Lael Brainard, vice chair of the US Federal Reserve, listens to an issue during an interview in Washington, DC, US, on Monday, Nov. 14, 2022.
Andrew Harrer | Bloomberg | Getty Images
U.S. President Joe Biden is anticipated to call Federal Reserve Vice Chair Lael Brainard to the White House’s top economic policy position as early as Tuesday, a source accustomed to the matter said on Monday.
Brainard would replace White House National Economic Council (NEC) Director Brian Deese, who has announced his resignation.
As well as, Biden confidant Jared Bernstein is anticipated to exchange Cecilia Rouse as chair of the Council of Economic Advisers, the source said.

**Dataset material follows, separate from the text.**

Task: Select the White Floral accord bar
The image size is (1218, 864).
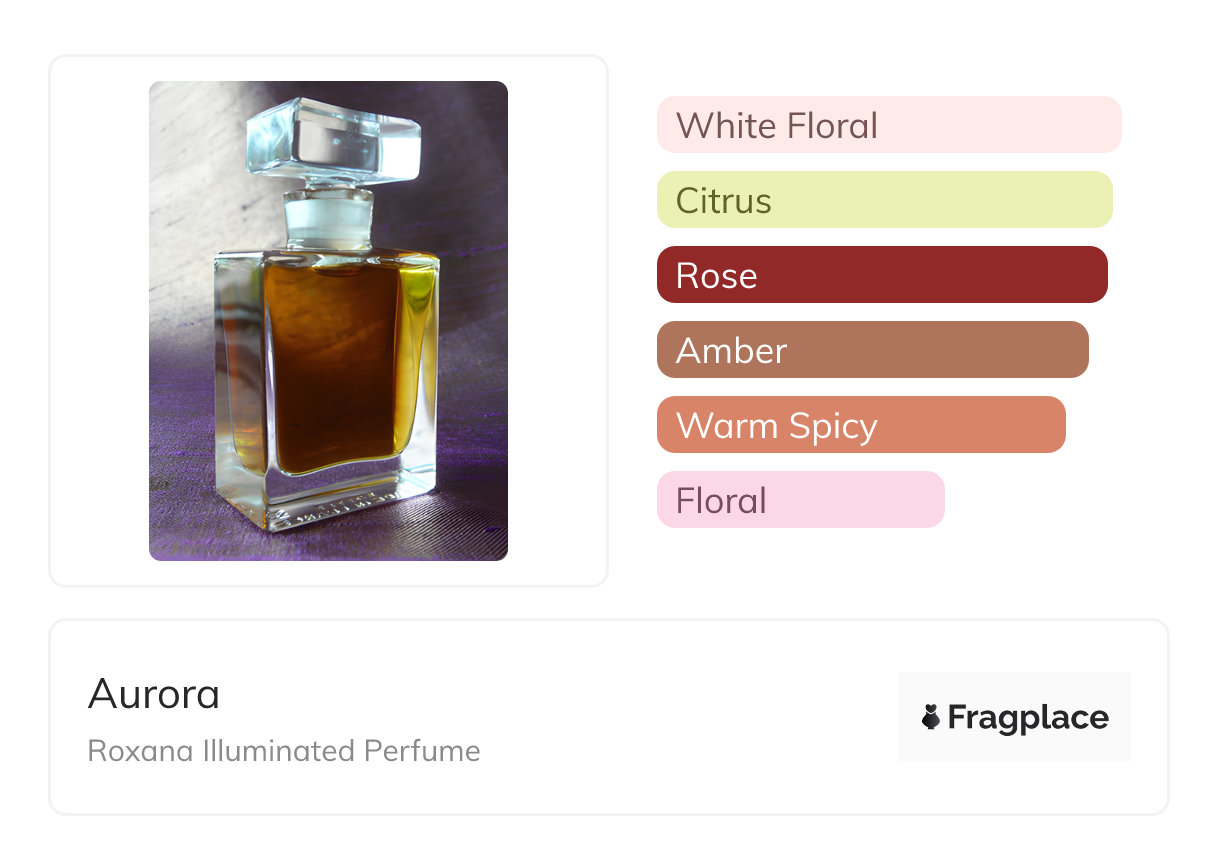Action: (888, 125)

Rouse has announced plans to depart.
The White House declined to comment.
Bloomberg News first reported the changes.
Markets’ response was muted in Asia hours, with bonds and the dollar regular together with U.S. futures, and analysts said the implications of the appointment weren’t very clear.
“We do not know what to infer from this,” said Vishnu Varathan, head of economics at Mizuho Bank in Singapore.
“Under normal circumstances I’d have thought that her advice to Biden could be very pro stimulus,” he said.
“(But) the inflation backdrop will probably dampen if not check a few of her underlying tendencies … I believe that lots of her input could also be on the availability side.”
Biden is making over his top economic team because the Fed continues to hike rates of interest however the U.S. labor market stays tight, raising the prospect of an unusual recession without significant job losses.
The subsequent NEC director and CEA chair will help shape the Democratic Biden administration’s economic policy, from executive orders to congressional spending bills and raising the debt limit, within the face of a more hostile U.S. House of Representatives, now controlled by Republicans.
Brainard is a Harvard-educated Democrat who has been on the Fed for nearly a decade and served as Treasury’s top international affairs expert under President Barack Obama. She was an economic adviser to then-President Bill Clinton.